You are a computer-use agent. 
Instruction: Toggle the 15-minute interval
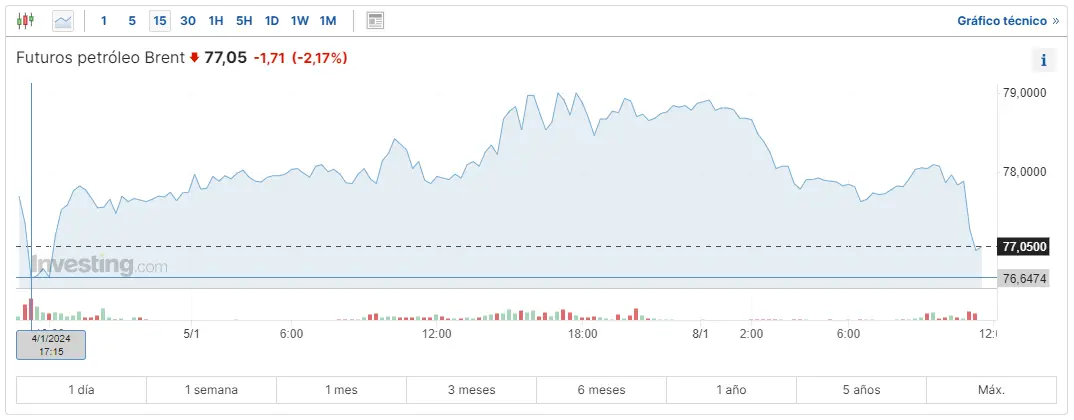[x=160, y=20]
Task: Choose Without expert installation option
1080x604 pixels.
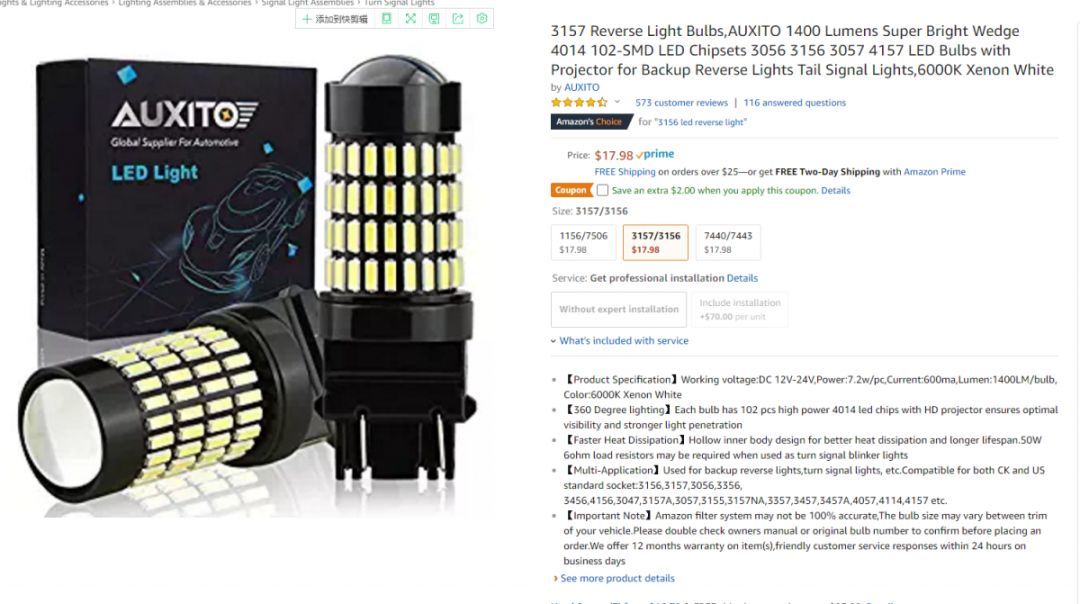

┄┄┄┄┄┄┄┄┄┄┄┄┄┄┄┄┄┄┄┄

▶ _Task instructions_
Print exactly the span of lines that begins with the line containing "Instruction: Toggle the 15-minute interval" and ends with the last line of the listing, with no pictures.

▶ _Response box_
Instruction: Toggle the 15-minute interval
[x=160, y=20]
Task: Choose Without expert installation option
1080x604 pixels.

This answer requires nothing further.